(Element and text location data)
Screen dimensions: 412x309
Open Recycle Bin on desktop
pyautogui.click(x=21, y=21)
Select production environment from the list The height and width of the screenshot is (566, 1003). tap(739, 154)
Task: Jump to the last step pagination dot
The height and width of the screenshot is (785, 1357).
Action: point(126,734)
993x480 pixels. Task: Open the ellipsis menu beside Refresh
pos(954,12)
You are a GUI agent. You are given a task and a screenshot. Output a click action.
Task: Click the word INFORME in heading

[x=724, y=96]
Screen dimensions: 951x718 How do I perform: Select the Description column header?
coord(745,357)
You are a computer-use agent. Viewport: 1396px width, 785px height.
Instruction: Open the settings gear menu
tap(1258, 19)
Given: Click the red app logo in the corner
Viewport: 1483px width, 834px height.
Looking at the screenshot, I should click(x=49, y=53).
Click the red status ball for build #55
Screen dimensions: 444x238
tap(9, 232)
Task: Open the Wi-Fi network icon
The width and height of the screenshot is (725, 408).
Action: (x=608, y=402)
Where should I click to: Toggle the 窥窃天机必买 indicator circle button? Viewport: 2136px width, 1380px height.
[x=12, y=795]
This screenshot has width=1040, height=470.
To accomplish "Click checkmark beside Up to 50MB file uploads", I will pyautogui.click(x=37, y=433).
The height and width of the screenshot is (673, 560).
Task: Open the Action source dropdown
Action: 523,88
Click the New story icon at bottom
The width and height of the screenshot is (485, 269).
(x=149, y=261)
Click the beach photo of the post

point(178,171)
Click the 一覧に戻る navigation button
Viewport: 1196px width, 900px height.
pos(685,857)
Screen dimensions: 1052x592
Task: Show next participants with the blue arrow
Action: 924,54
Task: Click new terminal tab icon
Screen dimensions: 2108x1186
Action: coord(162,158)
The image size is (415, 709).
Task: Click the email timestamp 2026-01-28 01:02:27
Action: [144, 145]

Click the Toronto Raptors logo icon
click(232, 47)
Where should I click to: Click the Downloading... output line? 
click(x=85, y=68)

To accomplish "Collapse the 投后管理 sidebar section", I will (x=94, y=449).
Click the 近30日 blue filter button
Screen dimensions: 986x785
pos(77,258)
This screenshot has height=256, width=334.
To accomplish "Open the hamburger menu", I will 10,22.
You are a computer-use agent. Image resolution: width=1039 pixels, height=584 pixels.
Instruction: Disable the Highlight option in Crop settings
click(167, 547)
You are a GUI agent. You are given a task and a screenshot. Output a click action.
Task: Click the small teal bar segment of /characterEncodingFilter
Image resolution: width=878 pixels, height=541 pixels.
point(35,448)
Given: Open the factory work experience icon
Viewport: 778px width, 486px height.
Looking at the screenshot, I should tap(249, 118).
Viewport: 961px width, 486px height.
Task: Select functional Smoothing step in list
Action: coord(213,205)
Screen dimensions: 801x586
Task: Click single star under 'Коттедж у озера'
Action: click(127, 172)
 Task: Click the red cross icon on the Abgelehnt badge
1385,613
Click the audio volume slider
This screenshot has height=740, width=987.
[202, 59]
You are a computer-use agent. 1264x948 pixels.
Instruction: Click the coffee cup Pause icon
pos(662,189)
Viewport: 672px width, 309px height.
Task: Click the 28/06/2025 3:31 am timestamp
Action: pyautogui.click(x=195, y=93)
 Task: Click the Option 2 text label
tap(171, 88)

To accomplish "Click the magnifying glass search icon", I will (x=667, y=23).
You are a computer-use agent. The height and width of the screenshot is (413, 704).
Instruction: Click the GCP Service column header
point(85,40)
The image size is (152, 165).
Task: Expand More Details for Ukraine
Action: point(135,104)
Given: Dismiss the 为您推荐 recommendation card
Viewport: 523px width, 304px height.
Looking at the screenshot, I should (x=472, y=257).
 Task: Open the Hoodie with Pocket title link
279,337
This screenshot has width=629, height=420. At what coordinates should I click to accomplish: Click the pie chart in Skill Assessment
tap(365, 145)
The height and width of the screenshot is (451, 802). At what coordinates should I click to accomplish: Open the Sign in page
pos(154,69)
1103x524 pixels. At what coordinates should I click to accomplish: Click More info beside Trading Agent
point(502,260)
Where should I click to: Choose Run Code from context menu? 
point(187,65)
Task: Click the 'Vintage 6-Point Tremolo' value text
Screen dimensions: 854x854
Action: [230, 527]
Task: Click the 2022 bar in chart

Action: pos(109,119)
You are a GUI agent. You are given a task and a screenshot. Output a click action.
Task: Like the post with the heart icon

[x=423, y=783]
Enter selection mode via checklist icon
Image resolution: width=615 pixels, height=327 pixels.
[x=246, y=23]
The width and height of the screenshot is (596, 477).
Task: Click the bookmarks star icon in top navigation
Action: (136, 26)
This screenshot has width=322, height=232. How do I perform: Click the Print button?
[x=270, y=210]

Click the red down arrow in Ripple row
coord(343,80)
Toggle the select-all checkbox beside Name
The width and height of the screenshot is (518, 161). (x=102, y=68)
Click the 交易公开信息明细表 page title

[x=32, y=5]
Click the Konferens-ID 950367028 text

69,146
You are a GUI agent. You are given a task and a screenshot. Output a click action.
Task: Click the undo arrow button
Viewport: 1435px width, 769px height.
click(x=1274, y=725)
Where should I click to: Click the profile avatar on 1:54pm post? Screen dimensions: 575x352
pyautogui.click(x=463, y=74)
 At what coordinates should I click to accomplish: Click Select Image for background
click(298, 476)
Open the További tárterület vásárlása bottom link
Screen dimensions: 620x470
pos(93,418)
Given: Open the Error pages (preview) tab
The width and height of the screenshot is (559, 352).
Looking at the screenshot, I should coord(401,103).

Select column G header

• Work to be completed
Rewrite all the items above, changing every "Where should I click to" to "Where do I click to" and leaving everything else untouched.

• Completed task
Screen dimensions: 412x309
Open Recycle Bin on desktop
pyautogui.click(x=21, y=21)
Select production environment from the list The height and width of the screenshot is (566, 1003). tap(739, 154)
Task: Jump to the last step pagination dot
The height and width of the screenshot is (785, 1357).
Action: point(126,734)
993x480 pixels. Task: Open the ellipsis menu beside Refresh
pos(954,12)
You are a GUI agent. You are given a task and a screenshot. Output a click action.
Task: Click the word INFORME in heading

[x=724, y=96]
Screen dimensions: 951x718 How do I perform: Select the Description column header?
coord(745,357)
You are a computer-use agent. Viewport: 1396px width, 785px height.
Instruction: Open the settings gear menu
tap(1258, 19)
Given: Click the red app logo in the corner
Viewport: 1483px width, 834px height.
Looking at the screenshot, I should click(x=49, y=53).
Click the red status ball for build #55
Screen dimensions: 444x238
tap(9, 232)
Task: Open the Wi-Fi network icon
The width and height of the screenshot is (725, 408).
Action: (x=608, y=402)
Where do I click to: Toggle the 窥窃天机必买 indicator circle button? Viewport: 2136px width, 1380px height.
[x=12, y=795]
This screenshot has width=1040, height=470.
To accomplish "Click checkmark beside Up to 50MB file uploads", I will pyautogui.click(x=37, y=433).
The height and width of the screenshot is (673, 560).
Task: Open the Action source dropdown
Action: 523,88
Click the New story icon at bottom
The width and height of the screenshot is (485, 269).
(x=149, y=261)
Click the beach photo of the post

point(178,171)
Click the 一覧に戻る navigation button
Viewport: 1196px width, 900px height.
pos(685,857)
Screen dimensions: 1052x592
Task: Show next participants with the blue arrow
Action: 924,54
Task: Click new terminal tab icon
Screen dimensions: 2108x1186
Action: coord(162,158)
The image size is (415, 709).
Task: Click the email timestamp 2026-01-28 01:02:27
Action: [144, 145]

Click the Toronto Raptors logo icon
click(232, 47)
Where do I click to: Click the Downloading... output line? 
click(x=85, y=68)

To accomplish "Collapse the 投后管理 sidebar section", I will (x=94, y=449).
Click the 近30日 blue filter button
Screen dimensions: 986x785
pos(77,258)
This screenshot has height=256, width=334.
To accomplish "Open the hamburger menu", I will 10,22.
You are a computer-use agent. Image resolution: width=1039 pixels, height=584 pixels.
Instruction: Disable the Highlight option in Crop settings
click(167, 547)
You are a GUI agent. You are given a task and a screenshot. Output a click action.
Task: Click the small teal bar segment of /characterEncodingFilter
Image resolution: width=878 pixels, height=541 pixels.
point(35,448)
Given: Open the factory work experience icon
Viewport: 778px width, 486px height.
Looking at the screenshot, I should tap(249, 118).
Viewport: 961px width, 486px height.
Task: Select functional Smoothing step in list
Action: coord(213,205)
Screen dimensions: 801x586
Task: Click single star under 'Коттедж у озера'
Action: click(127, 172)
 Task: Click the red cross icon on the Abgelehnt badge
1385,613
Click the audio volume slider
This screenshot has height=740, width=987.
[202, 59]
You are a computer-use agent. 1264x948 pixels.
Instruction: Click the coffee cup Pause icon
pos(662,189)
Viewport: 672px width, 309px height.
Task: Click the 28/06/2025 3:31 am timestamp
Action: pyautogui.click(x=195, y=93)
 Task: Click the Option 2 text label
tap(171, 88)

To accomplish "Click the magnifying glass search icon", I will (x=667, y=23).
You are a computer-use agent. The height and width of the screenshot is (413, 704).
Instruction: Click the GCP Service column header
point(85,40)
The image size is (152, 165).
Task: Expand More Details for Ukraine
Action: point(135,104)
Given: Dismiss the 为您推荐 recommendation card
Viewport: 523px width, 304px height.
Looking at the screenshot, I should (x=472, y=257).
 Task: Open the Hoodie with Pocket title link
279,337
This screenshot has width=629, height=420. At what coordinates should I click to accomplish: Click the pie chart in Skill Assessment
tap(365, 145)
The height and width of the screenshot is (451, 802). At what coordinates should I click to accomplish: Open the Sign in page
pos(154,69)
1103x524 pixels. At what coordinates should I click to accomplish: Click More info beside Trading Agent
point(502,260)
Where do I click to: Choose Run Code from context menu? 
point(187,65)
Task: Click the 'Vintage 6-Point Tremolo' value text
Screen dimensions: 854x854
Action: [230, 527]
Task: Click the 2022 bar in chart

Action: pos(109,119)
You are a GUI agent. You are given a task and a screenshot. Output a click action.
Task: Like the post with the heart icon

[x=423, y=783]
Enter selection mode via checklist icon
Image resolution: width=615 pixels, height=327 pixels.
[x=246, y=23]
The width and height of the screenshot is (596, 477).
Task: Click the bookmarks star icon in top navigation
Action: (136, 26)
This screenshot has width=322, height=232. How do I perform: Click the Print button?
[x=270, y=210]

Click the red down arrow in Ripple row
coord(343,80)
Toggle the select-all checkbox beside Name
The width and height of the screenshot is (518, 161). (x=102, y=68)
Click the 交易公开信息明细表 page title

[x=32, y=5]
Click the Konferens-ID 950367028 text

69,146
You are a GUI agent. You are given a task and a screenshot. Output a click action.
Task: Click the undo arrow button
Viewport: 1435px width, 769px height.
click(x=1274, y=725)
Where do I click to: Click the profile avatar on 1:54pm post? Screen dimensions: 575x352
pyautogui.click(x=463, y=74)
 At what coordinates should I click to accomplish: Click Select Image for background
click(298, 476)
Open the További tárterület vásárlása bottom link
Screen dimensions: 620x470
pos(93,418)
Given: Open the Error pages (preview) tab
The width and height of the screenshot is (559, 352).
Looking at the screenshot, I should coord(401,103).

Select column G header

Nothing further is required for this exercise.